King Sejong's creation of the hangul alphabet in 1443 was an act of deliberate democratization. The existing writing system used Chinese characters, which took years of study to master and effectively restricted literacy to the yangban. Hangul was designed to be learnable in a day, so that even a peasant woman could read royal proclamations and write a letter. The yangban resisted it precisely because it worked. A servant reading a notice posted on a village wall in hangul script was doing something that had been impossible a generation earlier.

Contacts, Conflicts, and Legacy

Korea's cultural relationship with China was deep but not subservient. Korean scholars studied Chinese texts, Korean potters refined Chinese techniques, and Korean political institutions followed Chinese models, but the results were distinctly Korean. The celadon tradition surpassed its Chinese origins. Korean Neo-Confucianism developed its own philosophical debates. The Tripitaka Koreana was the most complete and accurate edition of the Buddhist canon anywhere in East Asia, a scholarly achievement that Chinese and Japanese institutions could not match.

Korean printing technology led the world. Movable metal type was developed in Korea in the early thirteenth century, over two hundred years before Gutenberg, though it was used primarily for government and scholarly publications rather than mass printing. The technological sophistication coexisted with political vulnerability: Korea endured Mongol domination, Japanese devastation, and ultimately Manchu conquest in 1637. Each time the state was damaged, the culture survived. A scholar copying a text by lamplight in a ruined city was performing the same act of preservation that the Tripitaka carvers had performed on Ganghwa Island centuries earlier, trusting that knowledge outlasts destruction.


Abilities

KoreansIII

permanent
When attacking, your army has +2 strength if you have more action cubes on the technology grid than every other player
permanent
You may acquire knowledgerecurrentNone from different cards
permanent
After acquiring each instantNone, gain 5 glory for each set of your technology of all 4 classes (economy military culture knowledge)
recurrent
During the achievement phase, gain 1 glory for each white cube on all your recurrenttechnology

In the game, the Koreans win through scholarship, not conquest. The Tripitaka Koreana's eighty thousand woodblocks were carved in the belief that accumulated knowledge could save a nation, and here that belief is mechanically true: white cubes on recurrent technologies, especially Age I cards holding up to 5, convert directly to glory. The attack bonus for leading the technology grid reflects Joseon military innovations like the hwach'a, born from a culture that approached warfare as an engineering problem. Research broadly across all four classes rather than specializing; each complete set multiplies instant achievement payoffs. Fill the grid, guard your knowledge lead, and let the library do what armies cannot.


FAQ

If I have 2 cubes on the technology grid and two opponents each have 1 cube, do I get the +2 strength bonus?

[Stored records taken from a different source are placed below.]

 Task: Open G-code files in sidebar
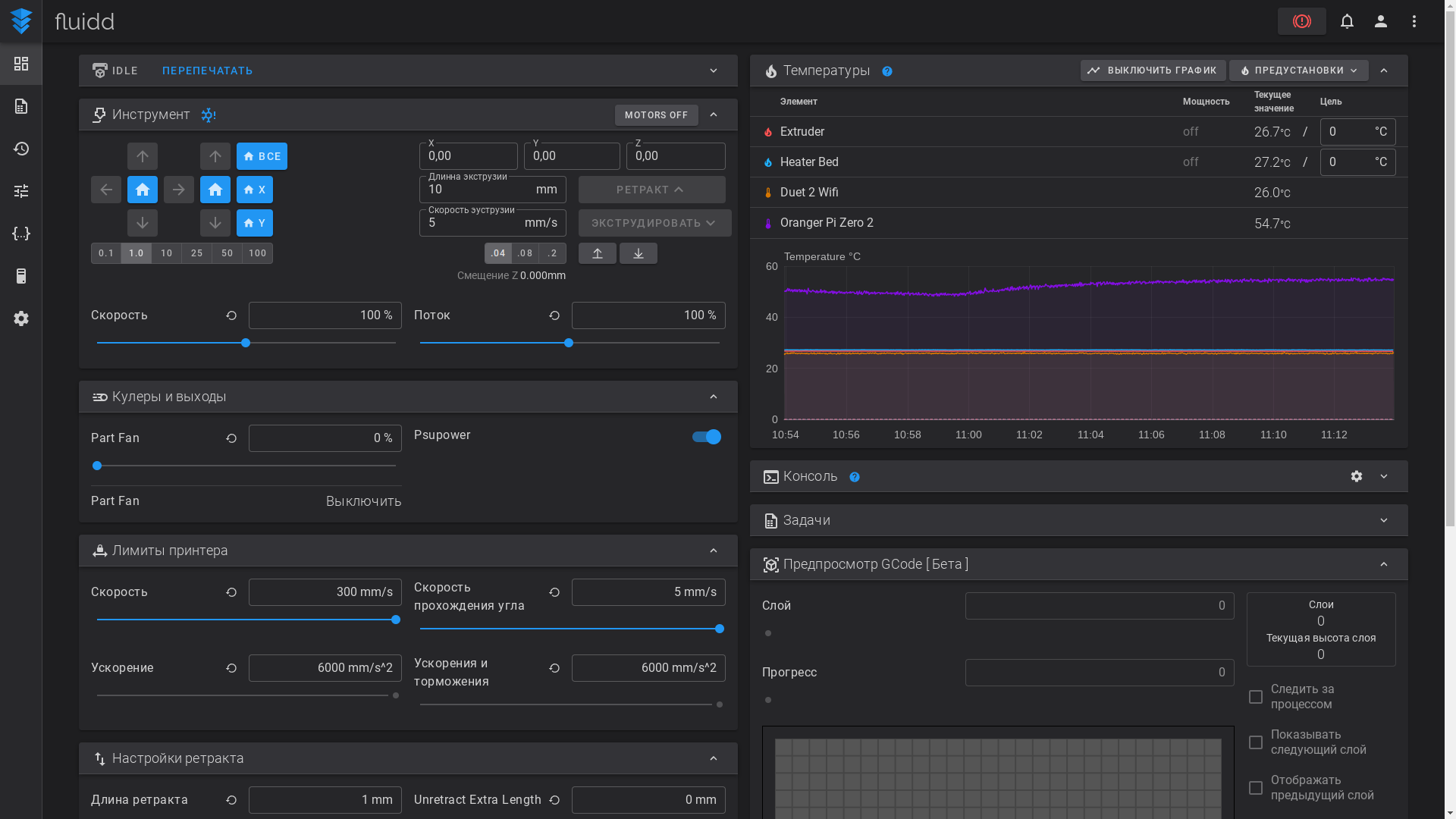[21, 106]
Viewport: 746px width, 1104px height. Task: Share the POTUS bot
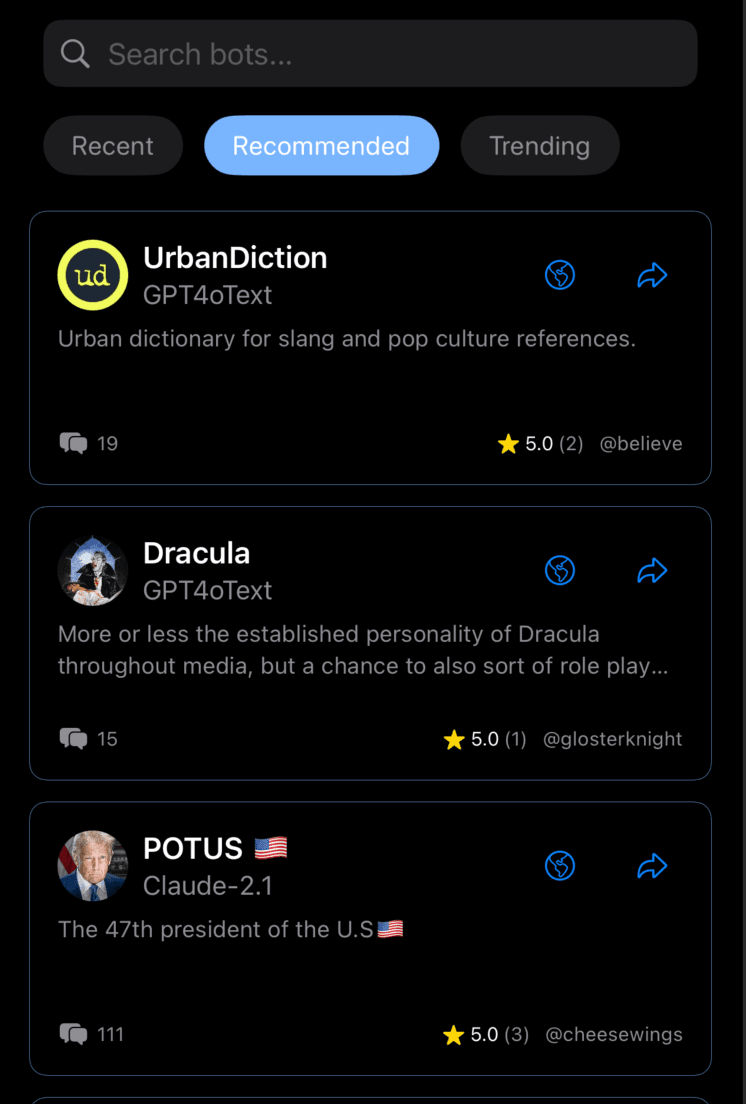coord(652,866)
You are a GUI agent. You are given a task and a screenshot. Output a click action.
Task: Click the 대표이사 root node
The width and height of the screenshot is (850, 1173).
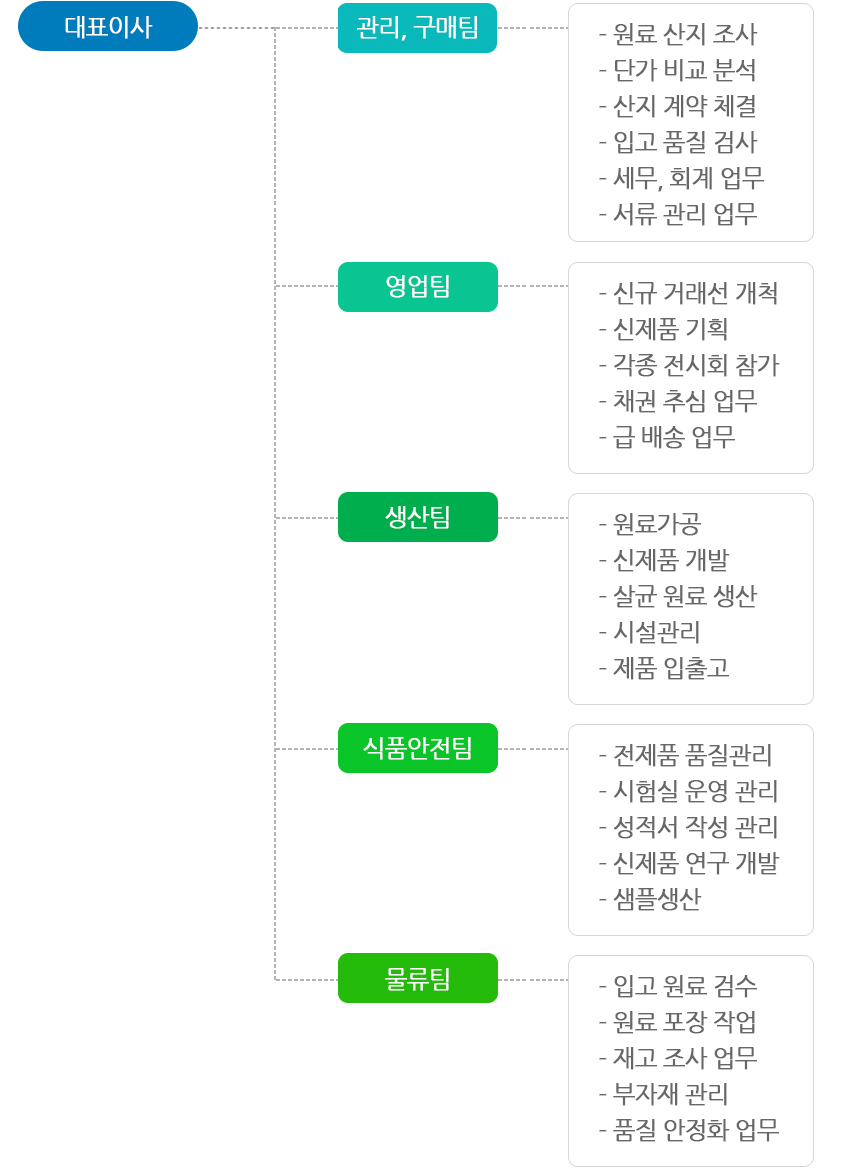point(108,27)
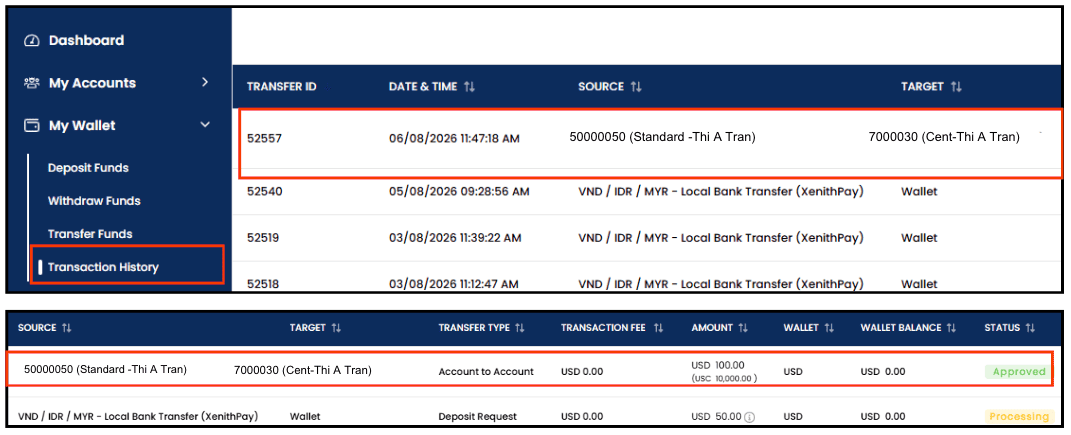The width and height of the screenshot is (1071, 435).
Task: Sort by Transfer Type arrows icon
Action: click(x=520, y=328)
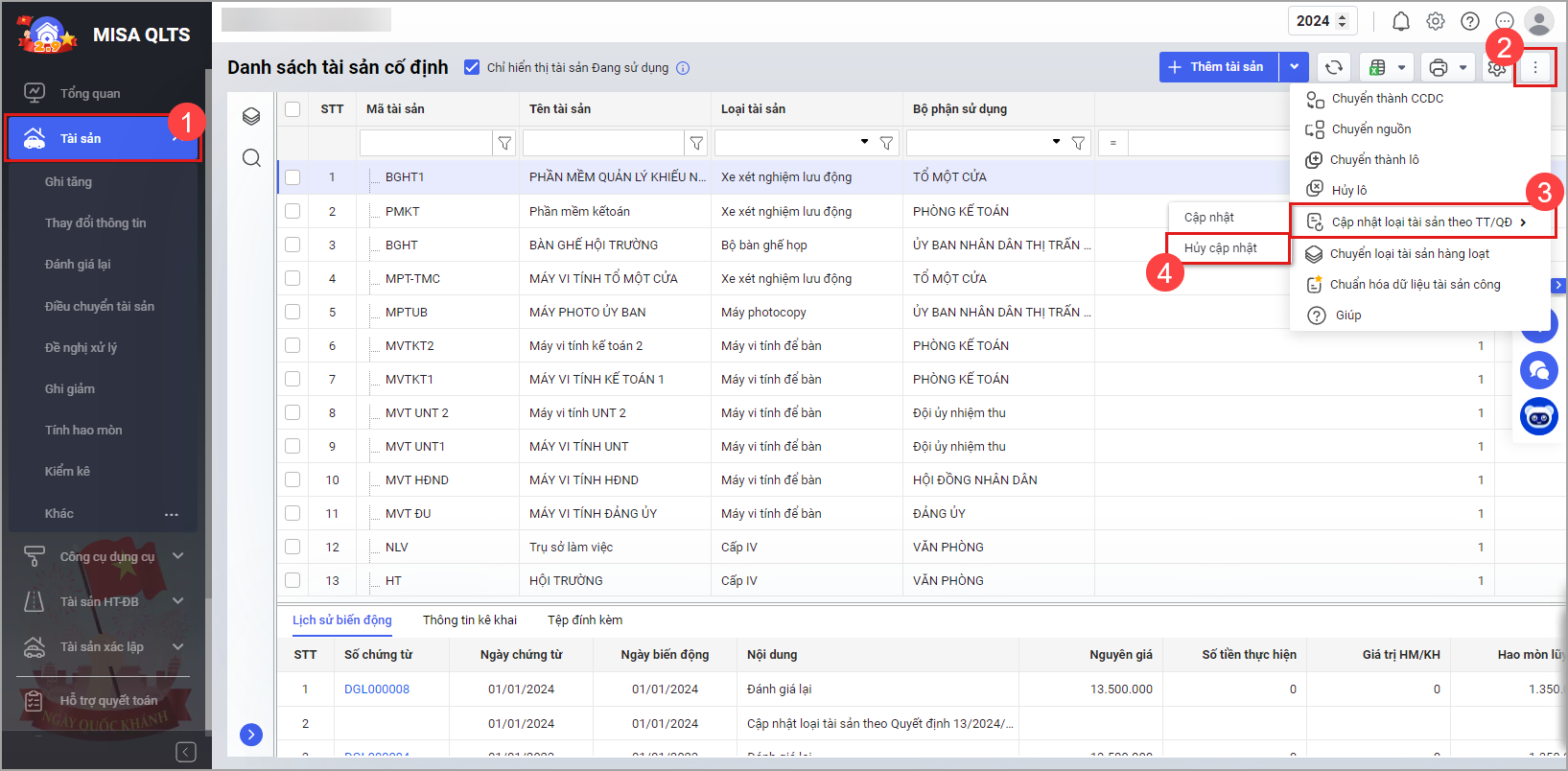Open the dropdown arrow beside Thêm tài sản

[1295, 67]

Yes. The ability requires you to have more action cubes on the technology grid than every other player individually. You have 2, each opponent has 1, so you qualify.

What type of achievements does the second ability refer to?

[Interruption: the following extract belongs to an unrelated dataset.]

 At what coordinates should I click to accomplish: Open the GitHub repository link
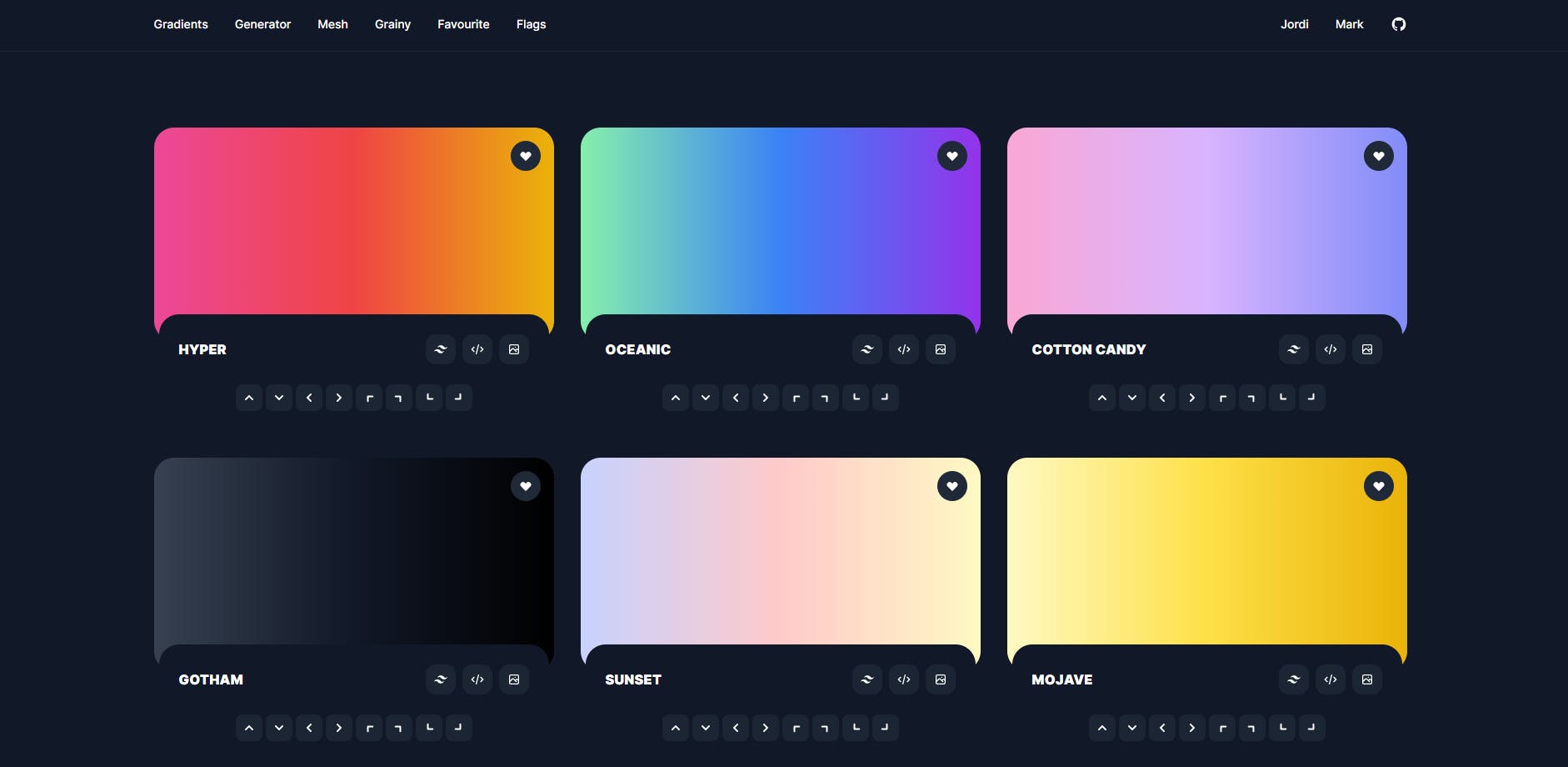(1398, 24)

Knowledge recurrent achievements, described on the bottom part of green achievement cards. This ability lets you claim such achievements from multiple cards: the public knowledge achievement, your own secret card if it has one, and any other player's secret card that has been placed into the public zone.

I have a technology with 5 white cubes on it. Do I gain 5 glory from my fourth ability?

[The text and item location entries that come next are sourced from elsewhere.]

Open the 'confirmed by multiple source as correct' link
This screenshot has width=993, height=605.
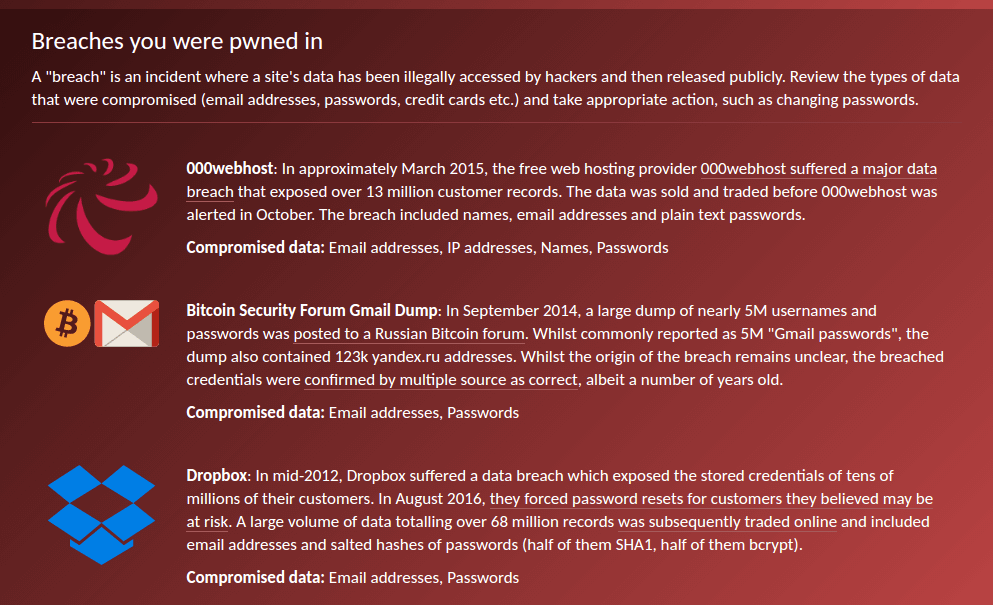(x=441, y=380)
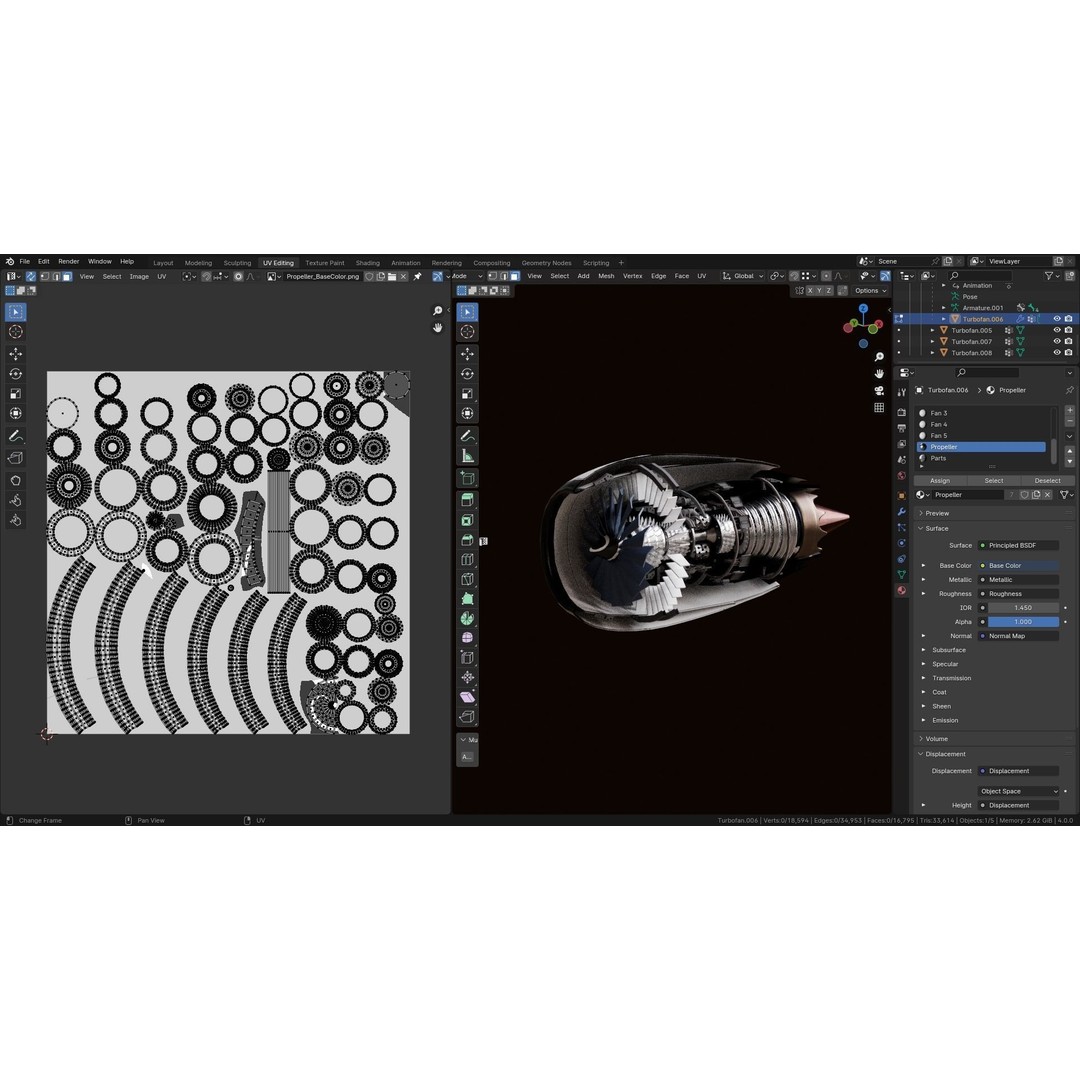This screenshot has width=1080, height=1080.
Task: Open the Modifiers wrench properties tab
Action: (901, 511)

Yes. You choose the order in which your abilities activate during the achievement phase, so you can count those cubes for glory before any other effect removes them.

Can I double the cubes on my "Fish Basket" technology, gain glory for all of them, then transfer them to my warehouse?

No. Although you choose the activation order, each ability must be fully resolved before the next one activates. You cannot interleave partial resolutions of different abilities.